The Kennedy Imprisonment
Page 26
By the end of the summer, it was clear that Castro would last through the American election. In August, Bissell sought authorization from Eisenhower for spending thirteen million dollars to train more guerrillas. There was still no talk of an invasion; and Peter Wyden argues, in the best history of the operation, that Eisenhower “thought the operation was in its infancy.” The CIA had been disturbed all along that “Eisenhower was wary” when he was not bored: “He never gave Cuba high priority.” But if Castro could not be overthrown by CIA tricks, Bissell felt sure that the next President would have the enthusiasm to give him whatever he needed. Vice-President Nixon had been the strongest supporter of the scheme within the White House, and Senator Kennedy issued a campaign statement promising support for freedom fighters in Cuba.

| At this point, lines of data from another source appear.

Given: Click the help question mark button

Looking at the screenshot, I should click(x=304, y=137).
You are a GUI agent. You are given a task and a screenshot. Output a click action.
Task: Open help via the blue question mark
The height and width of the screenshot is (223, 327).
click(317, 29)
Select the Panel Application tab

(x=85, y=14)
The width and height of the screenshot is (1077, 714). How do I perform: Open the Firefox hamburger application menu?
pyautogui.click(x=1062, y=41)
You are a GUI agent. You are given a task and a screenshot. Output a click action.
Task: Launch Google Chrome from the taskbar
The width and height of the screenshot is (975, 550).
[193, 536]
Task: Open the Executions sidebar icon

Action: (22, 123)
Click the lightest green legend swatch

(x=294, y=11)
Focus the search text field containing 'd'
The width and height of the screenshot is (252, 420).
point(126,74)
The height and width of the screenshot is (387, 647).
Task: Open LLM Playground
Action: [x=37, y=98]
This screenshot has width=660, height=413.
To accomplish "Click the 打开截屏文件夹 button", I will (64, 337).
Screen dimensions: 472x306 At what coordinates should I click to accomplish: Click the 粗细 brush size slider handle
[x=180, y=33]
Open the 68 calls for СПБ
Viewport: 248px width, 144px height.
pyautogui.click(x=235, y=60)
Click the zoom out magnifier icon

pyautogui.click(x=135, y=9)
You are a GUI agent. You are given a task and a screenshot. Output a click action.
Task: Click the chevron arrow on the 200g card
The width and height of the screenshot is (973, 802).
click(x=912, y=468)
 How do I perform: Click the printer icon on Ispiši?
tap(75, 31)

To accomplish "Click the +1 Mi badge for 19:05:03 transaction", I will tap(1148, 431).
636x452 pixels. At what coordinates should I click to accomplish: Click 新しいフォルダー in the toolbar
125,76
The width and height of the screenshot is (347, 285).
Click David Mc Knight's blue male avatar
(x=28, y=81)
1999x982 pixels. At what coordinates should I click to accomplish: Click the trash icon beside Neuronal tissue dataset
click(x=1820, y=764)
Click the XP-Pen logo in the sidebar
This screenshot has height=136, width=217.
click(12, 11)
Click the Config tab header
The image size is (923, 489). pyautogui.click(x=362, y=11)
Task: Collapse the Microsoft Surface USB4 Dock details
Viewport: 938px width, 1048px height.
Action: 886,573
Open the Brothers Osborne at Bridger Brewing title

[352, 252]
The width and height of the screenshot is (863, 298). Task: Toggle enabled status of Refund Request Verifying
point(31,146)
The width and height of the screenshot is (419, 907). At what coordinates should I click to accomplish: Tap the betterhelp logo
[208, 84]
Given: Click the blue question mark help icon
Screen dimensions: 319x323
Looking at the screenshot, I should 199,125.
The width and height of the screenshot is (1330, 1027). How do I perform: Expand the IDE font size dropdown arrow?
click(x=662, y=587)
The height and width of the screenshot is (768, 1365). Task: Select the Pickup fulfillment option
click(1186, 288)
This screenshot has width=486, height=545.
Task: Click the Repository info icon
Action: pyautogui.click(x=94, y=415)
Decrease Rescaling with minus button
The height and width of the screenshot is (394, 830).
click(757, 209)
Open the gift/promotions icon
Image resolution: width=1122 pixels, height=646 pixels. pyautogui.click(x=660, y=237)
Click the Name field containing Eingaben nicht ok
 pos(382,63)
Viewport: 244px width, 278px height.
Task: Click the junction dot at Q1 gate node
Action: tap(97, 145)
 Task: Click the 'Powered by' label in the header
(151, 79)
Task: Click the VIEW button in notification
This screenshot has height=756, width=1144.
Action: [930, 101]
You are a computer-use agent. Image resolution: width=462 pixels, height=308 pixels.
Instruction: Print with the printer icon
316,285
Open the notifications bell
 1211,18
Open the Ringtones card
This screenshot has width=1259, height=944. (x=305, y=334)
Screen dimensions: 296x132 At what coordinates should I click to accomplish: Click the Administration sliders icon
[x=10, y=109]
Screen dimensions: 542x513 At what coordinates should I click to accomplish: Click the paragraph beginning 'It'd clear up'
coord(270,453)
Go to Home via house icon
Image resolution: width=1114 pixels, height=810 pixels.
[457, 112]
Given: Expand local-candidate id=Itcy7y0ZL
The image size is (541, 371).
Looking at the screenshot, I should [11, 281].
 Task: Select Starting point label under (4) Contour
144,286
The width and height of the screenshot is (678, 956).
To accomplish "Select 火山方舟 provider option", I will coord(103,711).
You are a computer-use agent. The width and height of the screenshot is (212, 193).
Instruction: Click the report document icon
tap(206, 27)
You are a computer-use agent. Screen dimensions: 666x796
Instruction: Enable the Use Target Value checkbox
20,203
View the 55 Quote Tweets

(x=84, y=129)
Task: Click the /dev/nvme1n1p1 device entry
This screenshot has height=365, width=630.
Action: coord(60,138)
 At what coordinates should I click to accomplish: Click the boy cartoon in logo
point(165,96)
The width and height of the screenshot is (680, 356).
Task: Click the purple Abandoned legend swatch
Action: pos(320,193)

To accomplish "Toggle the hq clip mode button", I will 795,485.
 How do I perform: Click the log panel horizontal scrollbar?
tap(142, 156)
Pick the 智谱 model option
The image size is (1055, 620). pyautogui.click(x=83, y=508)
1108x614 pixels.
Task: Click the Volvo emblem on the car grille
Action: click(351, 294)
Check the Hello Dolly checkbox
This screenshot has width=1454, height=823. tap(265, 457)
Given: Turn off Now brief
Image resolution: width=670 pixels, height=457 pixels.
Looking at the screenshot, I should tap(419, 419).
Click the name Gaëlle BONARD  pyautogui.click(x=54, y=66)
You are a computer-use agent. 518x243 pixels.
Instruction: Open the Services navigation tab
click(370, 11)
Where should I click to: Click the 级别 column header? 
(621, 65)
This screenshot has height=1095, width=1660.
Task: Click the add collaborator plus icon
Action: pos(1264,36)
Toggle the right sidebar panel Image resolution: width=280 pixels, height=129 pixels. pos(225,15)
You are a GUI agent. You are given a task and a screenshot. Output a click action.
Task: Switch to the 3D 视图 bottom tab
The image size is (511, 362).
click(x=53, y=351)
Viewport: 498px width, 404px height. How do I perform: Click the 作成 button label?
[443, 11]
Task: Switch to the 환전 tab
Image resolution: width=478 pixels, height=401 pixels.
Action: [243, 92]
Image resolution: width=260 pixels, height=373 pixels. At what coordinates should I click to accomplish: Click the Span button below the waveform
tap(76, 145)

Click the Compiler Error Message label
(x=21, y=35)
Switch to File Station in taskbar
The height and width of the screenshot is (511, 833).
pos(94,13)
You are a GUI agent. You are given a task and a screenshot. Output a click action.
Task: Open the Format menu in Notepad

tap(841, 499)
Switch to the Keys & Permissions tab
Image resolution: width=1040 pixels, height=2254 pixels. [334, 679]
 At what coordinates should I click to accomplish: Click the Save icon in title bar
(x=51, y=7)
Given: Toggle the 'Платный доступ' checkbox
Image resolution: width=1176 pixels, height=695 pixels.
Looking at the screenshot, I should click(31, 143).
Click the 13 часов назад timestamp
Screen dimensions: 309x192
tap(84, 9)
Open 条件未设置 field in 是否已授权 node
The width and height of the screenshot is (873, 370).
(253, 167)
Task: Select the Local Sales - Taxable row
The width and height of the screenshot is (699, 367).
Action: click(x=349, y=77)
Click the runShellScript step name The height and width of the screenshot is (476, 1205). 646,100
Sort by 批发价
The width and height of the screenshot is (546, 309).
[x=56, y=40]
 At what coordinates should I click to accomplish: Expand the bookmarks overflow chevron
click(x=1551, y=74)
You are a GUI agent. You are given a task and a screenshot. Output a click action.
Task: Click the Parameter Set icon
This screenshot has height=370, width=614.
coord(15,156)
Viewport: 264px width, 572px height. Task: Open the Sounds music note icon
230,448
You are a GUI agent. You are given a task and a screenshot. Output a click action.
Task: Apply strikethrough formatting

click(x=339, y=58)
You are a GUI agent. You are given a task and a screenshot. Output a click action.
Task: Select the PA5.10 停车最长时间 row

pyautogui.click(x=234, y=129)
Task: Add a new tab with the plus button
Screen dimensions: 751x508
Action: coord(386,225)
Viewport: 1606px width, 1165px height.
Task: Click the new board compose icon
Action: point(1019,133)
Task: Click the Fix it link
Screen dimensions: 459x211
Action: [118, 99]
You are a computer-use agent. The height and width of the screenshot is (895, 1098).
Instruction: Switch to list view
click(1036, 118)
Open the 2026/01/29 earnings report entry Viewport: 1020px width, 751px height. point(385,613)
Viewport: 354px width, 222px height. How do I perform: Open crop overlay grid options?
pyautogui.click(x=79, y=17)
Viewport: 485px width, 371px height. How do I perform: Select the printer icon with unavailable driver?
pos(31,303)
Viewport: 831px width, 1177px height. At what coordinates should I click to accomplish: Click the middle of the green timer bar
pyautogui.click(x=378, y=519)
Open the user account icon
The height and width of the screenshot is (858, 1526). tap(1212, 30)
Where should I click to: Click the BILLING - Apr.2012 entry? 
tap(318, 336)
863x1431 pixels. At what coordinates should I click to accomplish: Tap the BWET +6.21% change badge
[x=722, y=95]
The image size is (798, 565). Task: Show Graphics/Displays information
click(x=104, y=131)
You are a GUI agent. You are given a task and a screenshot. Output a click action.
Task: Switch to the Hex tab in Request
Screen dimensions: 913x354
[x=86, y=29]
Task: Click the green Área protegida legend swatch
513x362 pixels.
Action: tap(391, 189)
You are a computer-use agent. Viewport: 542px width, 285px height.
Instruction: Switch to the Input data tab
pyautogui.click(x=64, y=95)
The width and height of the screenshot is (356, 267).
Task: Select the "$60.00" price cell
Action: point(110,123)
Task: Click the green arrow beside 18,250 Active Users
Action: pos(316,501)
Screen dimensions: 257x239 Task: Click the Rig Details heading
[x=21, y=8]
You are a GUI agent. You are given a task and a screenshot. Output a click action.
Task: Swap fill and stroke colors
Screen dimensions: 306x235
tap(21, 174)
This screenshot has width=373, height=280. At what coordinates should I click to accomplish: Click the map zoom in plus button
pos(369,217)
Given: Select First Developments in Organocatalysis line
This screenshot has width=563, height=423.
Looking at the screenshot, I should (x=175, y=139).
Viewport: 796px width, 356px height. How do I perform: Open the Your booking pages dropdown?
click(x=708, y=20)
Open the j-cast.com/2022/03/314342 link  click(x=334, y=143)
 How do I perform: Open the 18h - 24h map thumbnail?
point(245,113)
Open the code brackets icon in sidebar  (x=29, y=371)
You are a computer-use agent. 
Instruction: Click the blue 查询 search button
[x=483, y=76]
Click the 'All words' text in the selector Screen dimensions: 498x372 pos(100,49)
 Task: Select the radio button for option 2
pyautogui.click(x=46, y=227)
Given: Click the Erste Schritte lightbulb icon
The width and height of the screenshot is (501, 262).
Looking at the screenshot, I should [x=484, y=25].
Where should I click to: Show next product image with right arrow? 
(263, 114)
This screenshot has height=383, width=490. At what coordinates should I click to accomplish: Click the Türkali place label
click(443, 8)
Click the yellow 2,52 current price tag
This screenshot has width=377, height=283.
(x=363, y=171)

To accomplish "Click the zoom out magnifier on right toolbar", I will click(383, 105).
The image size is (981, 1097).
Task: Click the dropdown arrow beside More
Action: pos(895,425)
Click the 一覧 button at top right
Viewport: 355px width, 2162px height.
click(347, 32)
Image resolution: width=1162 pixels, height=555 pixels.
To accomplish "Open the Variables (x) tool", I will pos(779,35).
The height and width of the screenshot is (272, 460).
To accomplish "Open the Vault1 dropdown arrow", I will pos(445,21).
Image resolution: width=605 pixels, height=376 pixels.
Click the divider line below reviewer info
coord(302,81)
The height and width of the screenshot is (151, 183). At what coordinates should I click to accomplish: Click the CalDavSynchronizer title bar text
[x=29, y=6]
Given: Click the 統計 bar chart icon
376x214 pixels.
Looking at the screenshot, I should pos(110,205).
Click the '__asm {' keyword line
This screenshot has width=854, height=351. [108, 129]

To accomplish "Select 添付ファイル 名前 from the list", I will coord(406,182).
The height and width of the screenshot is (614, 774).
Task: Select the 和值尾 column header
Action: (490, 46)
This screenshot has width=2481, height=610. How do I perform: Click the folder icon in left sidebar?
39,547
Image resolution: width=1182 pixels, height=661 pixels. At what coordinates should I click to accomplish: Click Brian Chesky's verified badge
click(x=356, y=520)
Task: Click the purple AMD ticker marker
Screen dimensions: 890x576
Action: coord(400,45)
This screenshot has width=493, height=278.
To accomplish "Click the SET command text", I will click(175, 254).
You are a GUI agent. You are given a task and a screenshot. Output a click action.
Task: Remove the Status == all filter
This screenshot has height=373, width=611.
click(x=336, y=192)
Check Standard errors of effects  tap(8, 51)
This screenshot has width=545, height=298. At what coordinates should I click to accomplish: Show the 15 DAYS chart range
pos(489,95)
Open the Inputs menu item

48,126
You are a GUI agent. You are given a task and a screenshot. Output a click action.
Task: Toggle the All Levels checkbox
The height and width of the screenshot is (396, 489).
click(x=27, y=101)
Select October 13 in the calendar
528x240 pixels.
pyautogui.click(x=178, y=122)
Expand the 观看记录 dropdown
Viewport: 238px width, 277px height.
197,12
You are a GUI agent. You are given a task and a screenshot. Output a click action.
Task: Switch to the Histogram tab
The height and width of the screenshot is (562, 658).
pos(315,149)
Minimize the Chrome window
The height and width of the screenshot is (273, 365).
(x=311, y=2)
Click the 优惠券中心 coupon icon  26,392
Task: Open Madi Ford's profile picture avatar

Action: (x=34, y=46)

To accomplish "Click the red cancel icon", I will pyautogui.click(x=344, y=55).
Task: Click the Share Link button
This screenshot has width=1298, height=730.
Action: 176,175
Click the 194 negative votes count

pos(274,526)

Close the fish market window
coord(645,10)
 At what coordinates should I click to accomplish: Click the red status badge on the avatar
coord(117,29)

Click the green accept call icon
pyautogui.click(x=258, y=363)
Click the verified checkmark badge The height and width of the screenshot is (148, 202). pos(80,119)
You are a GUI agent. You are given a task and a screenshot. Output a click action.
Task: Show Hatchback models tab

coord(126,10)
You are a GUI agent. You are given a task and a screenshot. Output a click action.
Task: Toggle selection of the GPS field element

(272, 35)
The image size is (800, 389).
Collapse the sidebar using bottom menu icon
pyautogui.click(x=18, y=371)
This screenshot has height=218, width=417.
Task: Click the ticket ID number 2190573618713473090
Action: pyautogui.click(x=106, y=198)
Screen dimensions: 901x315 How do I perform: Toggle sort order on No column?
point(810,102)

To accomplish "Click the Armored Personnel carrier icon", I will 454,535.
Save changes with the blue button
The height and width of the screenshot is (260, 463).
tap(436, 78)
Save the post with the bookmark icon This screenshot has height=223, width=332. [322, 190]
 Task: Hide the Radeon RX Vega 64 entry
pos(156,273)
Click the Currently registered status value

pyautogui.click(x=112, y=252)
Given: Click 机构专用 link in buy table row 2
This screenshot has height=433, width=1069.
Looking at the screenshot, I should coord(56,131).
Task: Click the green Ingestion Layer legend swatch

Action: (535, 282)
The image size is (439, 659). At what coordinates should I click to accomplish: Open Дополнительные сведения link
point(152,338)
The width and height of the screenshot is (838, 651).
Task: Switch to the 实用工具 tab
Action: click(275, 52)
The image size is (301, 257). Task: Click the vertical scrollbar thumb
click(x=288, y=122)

When John Kennedy won in November, Bissell pushed forward with his plans, certain of the support that Kennedy did, in fact, give him during the interregnum. But Bissell “sold” the plan to Kennedy by stressing its clandestine and “surgical” aspects. He was given a free hand on the assurance that a guerrilla operation would lead to a rapid coup—neither a long-run resistance, nor a full-scale invasion. The CIA had been saved from the “wariness” of Eisenhower, only to fall victim to Kennedy’s romanticism about technological guerrillas. Eisenhower, the organizer of D-day, who as President approved the massive amphibious landing in Lebanon, would have put the military in charge of invasion troops—something Bissell resisted, making the whole operation depend on CIA funds and planning. But Kennedy, precisely because he wanted the plan restricted to CIA scale, cut the program back at the very time when even Bissell saw that more was needed, not less. Kennedy, unaware of the difficulties of an amphibious landing, insisted that the “raid” take place at night and in an obscure place, not at Trinidad, the obvious site for a countercapital to be set up. Kennedy was still thinking of guerrilla troops that would bring Castro down invisibly. The logic of invasion called for seizing a communications center; the logic of resistance called for secret drops that would “fade into the hills.” The invasion of a remote area—the Bahia de Cochinos—fit neither scheme; it had remained remote, after all, because coral reefs and dangerous swamps made it hard to reach (or break out of) by sea or land.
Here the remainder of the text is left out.